Lei ha 25 anni: come sono i suoi coetanei?
«Diversi da me, non mi ci ritrovo quasi mai. Pensano che sia normale vivere ancora con i genitori, non pensano mai alla loro indipendenza. Sono tutti nati “comodi”. Se sei cresciuto nella bambagia quando qualcuno chiede loro di fare un sacrificio, uno straordinario, un sabato o una domenica, quasi tutti reagiscono male».

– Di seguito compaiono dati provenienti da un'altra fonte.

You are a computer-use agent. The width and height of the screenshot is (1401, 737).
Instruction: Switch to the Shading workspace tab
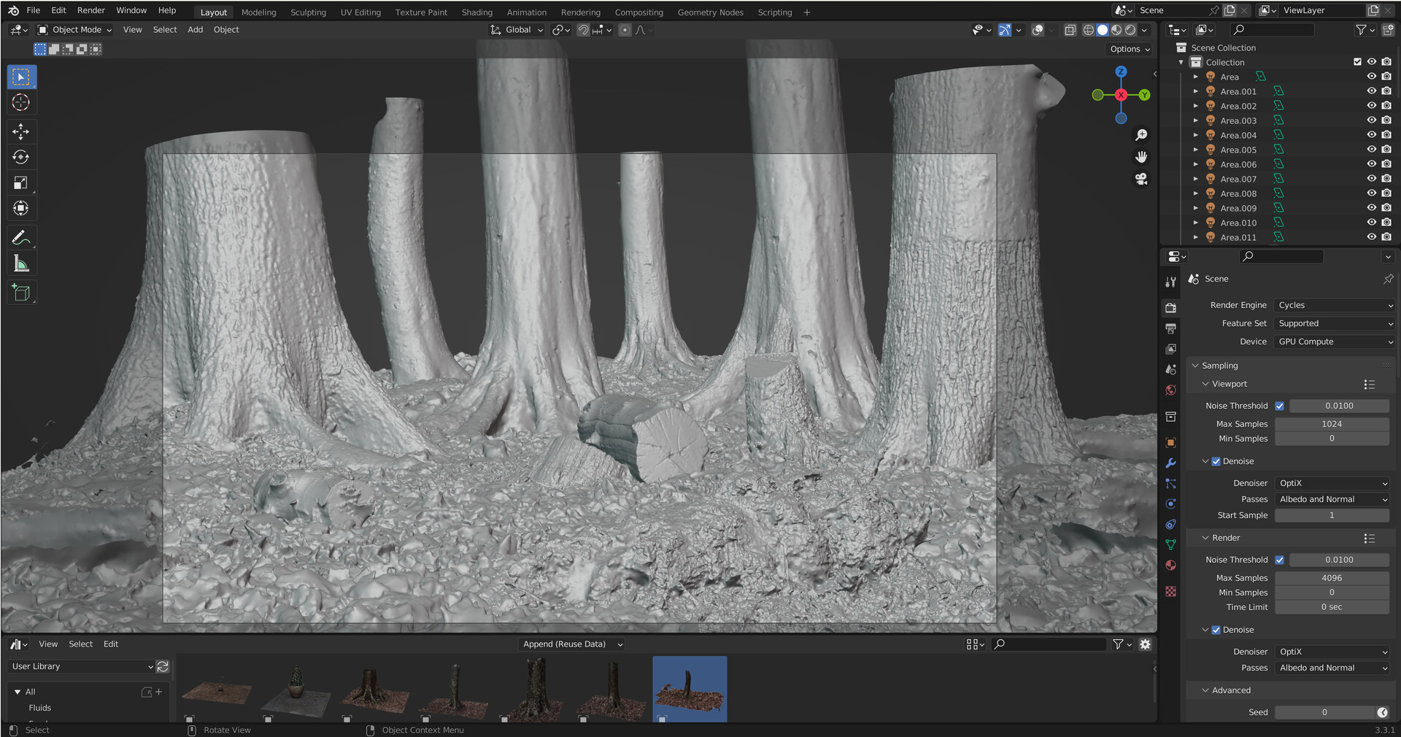click(476, 12)
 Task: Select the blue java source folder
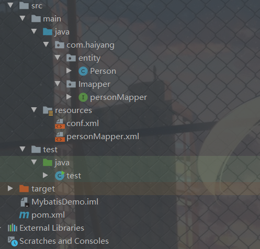point(62,32)
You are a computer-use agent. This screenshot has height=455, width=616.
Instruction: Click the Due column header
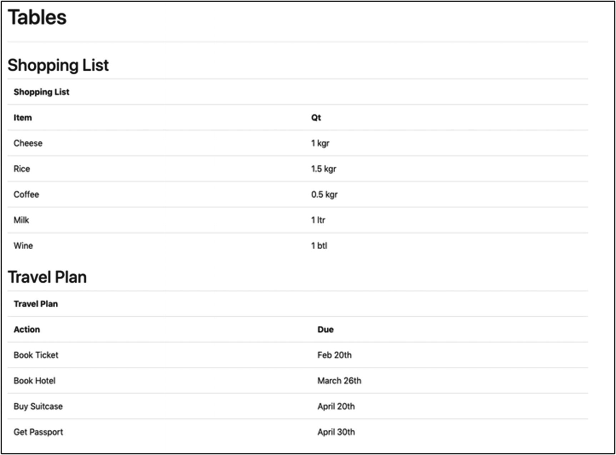(x=325, y=330)
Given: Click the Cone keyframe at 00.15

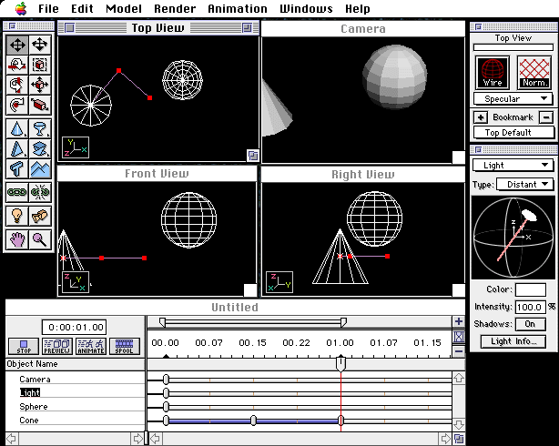Looking at the screenshot, I should pos(253,421).
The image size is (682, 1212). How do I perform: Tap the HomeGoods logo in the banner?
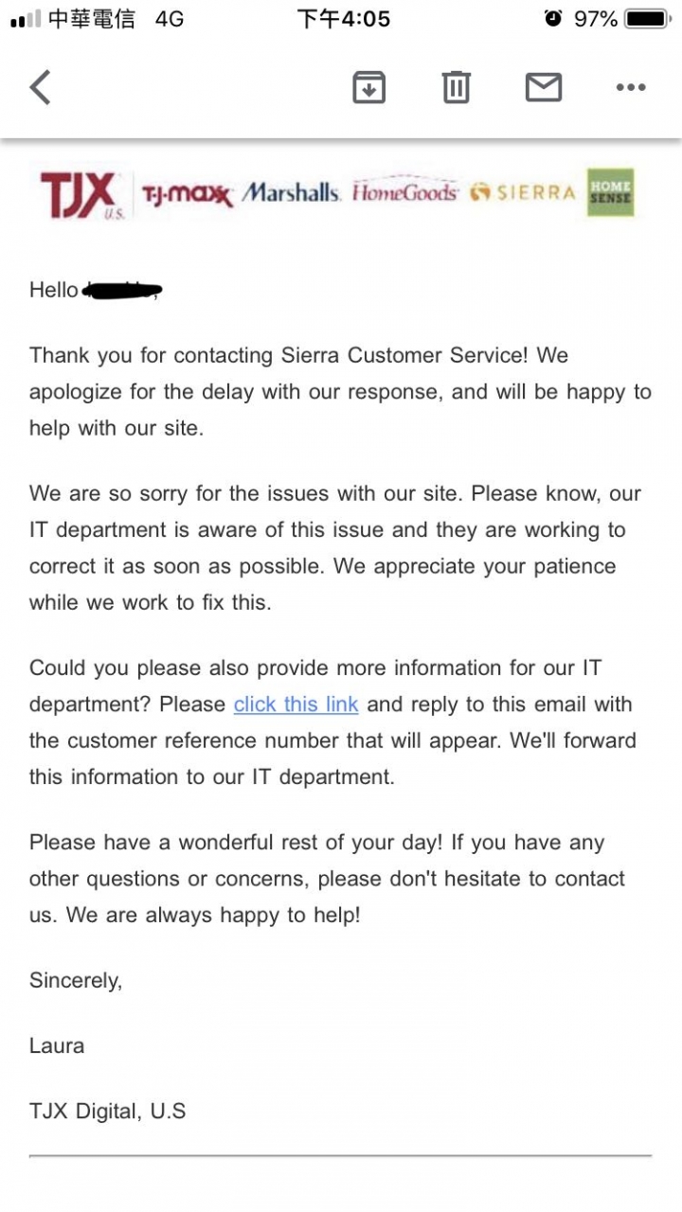click(405, 192)
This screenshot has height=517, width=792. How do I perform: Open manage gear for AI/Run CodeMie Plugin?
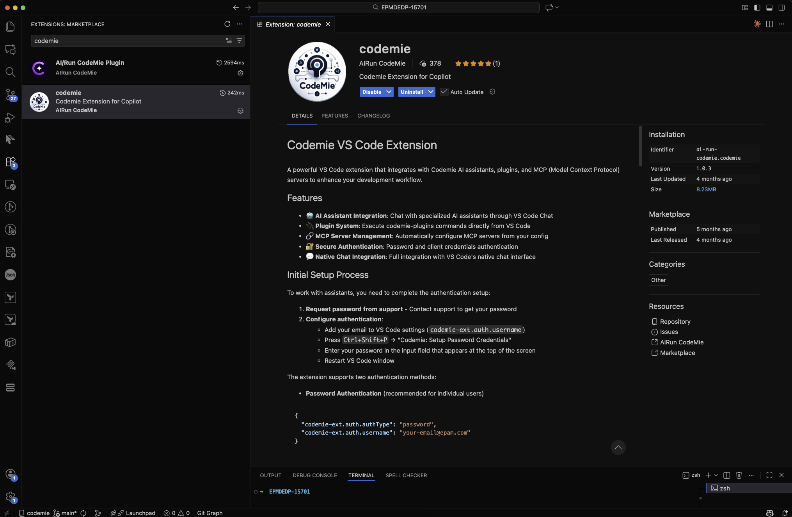(x=240, y=73)
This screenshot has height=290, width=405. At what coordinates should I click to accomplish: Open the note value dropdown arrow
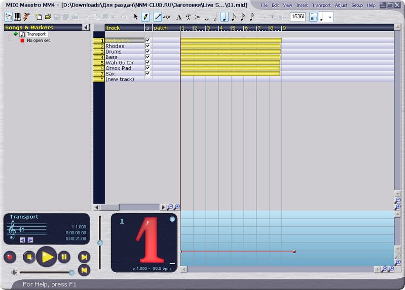tap(330, 17)
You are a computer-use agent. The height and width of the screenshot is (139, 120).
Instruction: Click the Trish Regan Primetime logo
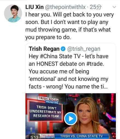point(48,100)
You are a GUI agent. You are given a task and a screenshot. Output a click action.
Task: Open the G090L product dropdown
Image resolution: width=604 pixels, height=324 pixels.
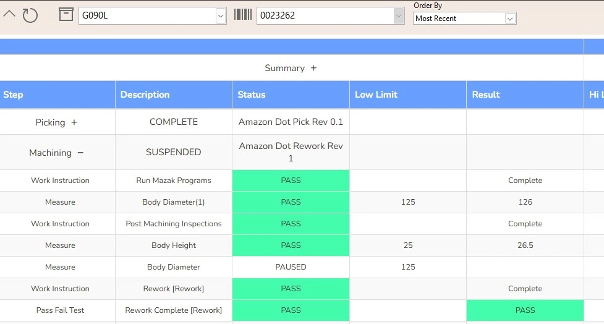point(221,16)
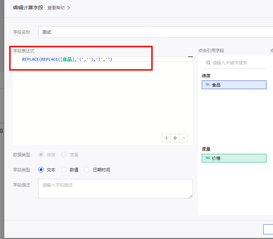Image resolution: width=273 pixels, height=239 pixels.
Task: Click the arrow beside 查看帮助
Action: tap(69, 8)
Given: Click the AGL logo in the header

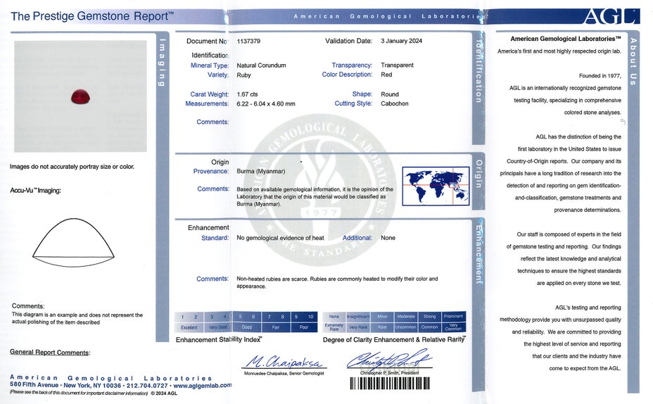Looking at the screenshot, I should (610, 15).
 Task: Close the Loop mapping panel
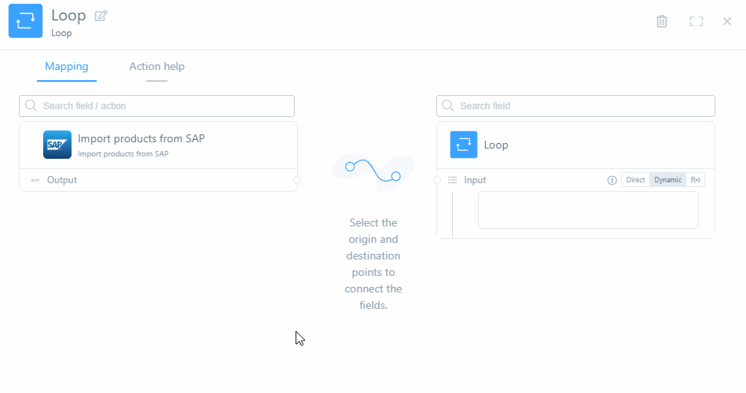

A che età è andata via di casa?
«A 18 anni già vivevo da sola, a 16 ero già scappata da mia mamma, con cui non andavo d’accordo, per andare da mia nonna».
Che scuola ha fatto?
«Studiavo per prendere il diploma da operatore di servizi sociali. Ma non ho finito. Volevo rendermi indipendente il più presto possibile e così mi sono messa subito a lavorare. Avevo bisogno di pensare a me stessa. Sono molto contenta di quello che ho fatto finora, da sola. Non devo dire grazie a nessuno».
Che lavori ha fatto?

«La cameriera in un bar, una birreria, una pizzeria… Anche due-tre impieghi contemporaneamente. Qui il lavoro, se vuoi veramente lavorare, c’è. Io non sono mai stata a casa un solo giorno. Certo, bisogna adeguarsi. Anche chi ha studiato e non trova il lavoro che vorrebbe deve darsi da fare, è assurdo stare a casa senza fare niente».
Adesso che cosa fa?
«La receptionist, l’addetta al ricevimento (presso il palazzo della Hearst Magazines Italia di via Bracco 6, ndr). Ho un contratto a tempo indeterminato e lavoro sei-sette ore al giorno».
Questo lavoro come ha iniziato a farlo?
«Quando lavoravo nel locale, cosa che mi faceva andare a letto alle 4, un cliente mi propose di lavorare come receptionist. Siccome ho sempre voglia di imparare, mi lanciai. Per otto mesi mi ritrovai impoegnata con due lavori da fare nell’arco della giornata, un vero massacro. Però non sono il tipo che molla, o si tira indietro,anche  e andai avanti. Adesso alla discoteca Borgo – ex Parco delle Rose, a Corvetto – il sabato sera faccio la cassiera».
Guadagna a sufficienza?
«Certo, ci sto dentro. Potrei anche non fare tutto il resto, ma non si sa mai che cosa può succedere nella vita».
Le zone della città a cui è più legata?
«Ho vissuto un po’ da nomade, ho girato tutta la città. Se proprio devo scegliere, via Ludovico il Moro. Ma anche il Castello, alcuni vicoli dei Navigli, certi cortili, sant’Ambrogio, il Duomo… Non ha idea di quanta gente, pur vivendo a Milano, non li ha mai visitati».
Le piacciono i nuovi grattacieli?

«Sì, tanto. Non mi piace come hanno rifatto la Darsena. Mi fa schifo, adesso sembra finta. Era meglio prima vecchia e rovinata».
La crisi?
«Per me non esiste semplicemente perché per me c’è sempre stata. Ci sono nata. Meglio così: mi sono risparmiata la tristezza di cadere»
La passione?
«Mi piace correre, tanto, con qualsiasi mezzo. Scooter, auto, moto. A volte esagero un po’, però che goduria…».